BEGIN TEXT SEGMENT

Parry

After being in a committed (at least for me it was committed) long term relationship that spanned over twenty-five years, I’ve taken the opportunity over the last few years to explore different kinds of relationships while getting my legs back under me emotionally. I’ve acquired some new friends, left a small piece of who I am with most, and I am grateful to everyone who I’ve interacted with for helping me further refine what I want and need.

Though I have made it a conscious point of late to engage only with those who I discern are emotionally available and otherwise unencumbered, love seems very elusive for me. It takes time to ferret a lot out and while my list of favorable/desirable qualities are a great foundation, they cannot account for the magic part, the unexplainable reasons we end up caring for and loving someone. Likely those inexplicable reasons are the same things that make it so very difficult to disassemble loving someone, even when it is clear other parts aren’t working.

It amazes me with all the processes that happen that any two people end up loving each other. So many things have to align on both sides. How is it we lose the innocence and purity of first love that was created without any criteria, any agenda, that simply was, and for most of us remains forever pressed into our hearts as true?

END TEXT SEGMENT
BEGIN DATASET EXCERPTS

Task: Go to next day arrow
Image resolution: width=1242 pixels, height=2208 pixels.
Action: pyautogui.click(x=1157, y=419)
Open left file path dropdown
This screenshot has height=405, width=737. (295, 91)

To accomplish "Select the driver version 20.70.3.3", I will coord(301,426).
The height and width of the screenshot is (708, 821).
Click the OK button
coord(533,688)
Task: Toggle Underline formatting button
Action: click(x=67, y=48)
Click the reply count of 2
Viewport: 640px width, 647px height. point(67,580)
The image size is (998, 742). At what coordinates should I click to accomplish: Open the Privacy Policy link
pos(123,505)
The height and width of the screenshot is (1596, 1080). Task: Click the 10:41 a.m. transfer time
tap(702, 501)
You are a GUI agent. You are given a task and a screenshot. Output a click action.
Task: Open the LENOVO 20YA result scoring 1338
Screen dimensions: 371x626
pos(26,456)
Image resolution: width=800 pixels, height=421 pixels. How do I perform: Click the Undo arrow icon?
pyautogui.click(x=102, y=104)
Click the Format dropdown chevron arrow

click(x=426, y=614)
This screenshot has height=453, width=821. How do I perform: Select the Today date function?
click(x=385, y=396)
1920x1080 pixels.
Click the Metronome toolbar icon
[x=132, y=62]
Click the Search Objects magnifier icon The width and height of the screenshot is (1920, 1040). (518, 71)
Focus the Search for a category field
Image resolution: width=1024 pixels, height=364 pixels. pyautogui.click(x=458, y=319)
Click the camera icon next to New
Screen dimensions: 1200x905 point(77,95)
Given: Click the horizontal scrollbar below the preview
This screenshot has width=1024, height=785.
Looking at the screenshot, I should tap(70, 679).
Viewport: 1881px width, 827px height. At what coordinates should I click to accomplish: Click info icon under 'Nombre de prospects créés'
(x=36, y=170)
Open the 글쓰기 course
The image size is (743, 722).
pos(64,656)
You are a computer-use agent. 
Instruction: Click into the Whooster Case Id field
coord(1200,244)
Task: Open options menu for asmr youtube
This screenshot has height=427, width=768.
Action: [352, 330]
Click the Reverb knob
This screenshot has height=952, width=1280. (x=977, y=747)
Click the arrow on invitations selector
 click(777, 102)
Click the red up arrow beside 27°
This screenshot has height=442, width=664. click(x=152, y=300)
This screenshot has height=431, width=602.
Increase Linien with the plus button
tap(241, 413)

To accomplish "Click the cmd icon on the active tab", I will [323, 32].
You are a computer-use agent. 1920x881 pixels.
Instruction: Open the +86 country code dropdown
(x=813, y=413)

END DATASET EXCERPTS

TASK INSTRUCTIONS:
1. Pull out each line of the records that contains the word "pixels".
2. Write the next part of the essay on love and relationships, starting right after its last sentence.

TASK RESULTS:
1.
Image resolution: width=1242 pixels, height=2208 pixels.
Image resolution: width=800 pixels, height=421 pixels. How do I perform: Click the Undo arrow icon?
1920x1080 pixels.
Image resolution: width=1024 pixels, height=364 pixels. pyautogui.click(x=458, y=319)
You are a computer-use agent. 1920x881 pixels.

2.
I love the idea of being in love. I’d like nothing more than to fall headlong, deliriously in love with total abandon. I feel I am finally ready. As I reflect on those men who have interested and engaged me on a level to seriously explore potential, I question if there is something in me that creates a barrier. Not something wrong with me, but things that are not fully right with me. The many tiny fissures that feel like too much for someone to take on as I cannot even most times process them. Why am I hesitant to acknowledge an inner need for someone who might have the balm to heal them?

While I am quite capable of being vulnerable, am I unable to yield or surrender to it, to let go of my independent self-sufficiency and accept someone else in my life? Love can’t begin and flourish in an en guarde environment. The ability to yield then, to an emotionally healthy partner, is important. A question is posed: can I?

I, with a deeper instinct, choose a man who compels my strength, who makes enormous demands on me, who does not doubt my courage or my toughness, who does not believe me naive or innocent, who has the courage to treat me like a woman. I love this Anais Nin quote, yet I see that her strength did not produce unions that ever truly satisfied her.

I have a very full life. Why, why does it mean so much to me? Clearly to love and be loved is a basic human drive. I saw my parents whose souls were fed by their best friend in their union. Not a perfect marriage, still they merged and grew and between them had something indelible, two separate banks who shared the constancy of the water between them. I want a chance at that, and their balance.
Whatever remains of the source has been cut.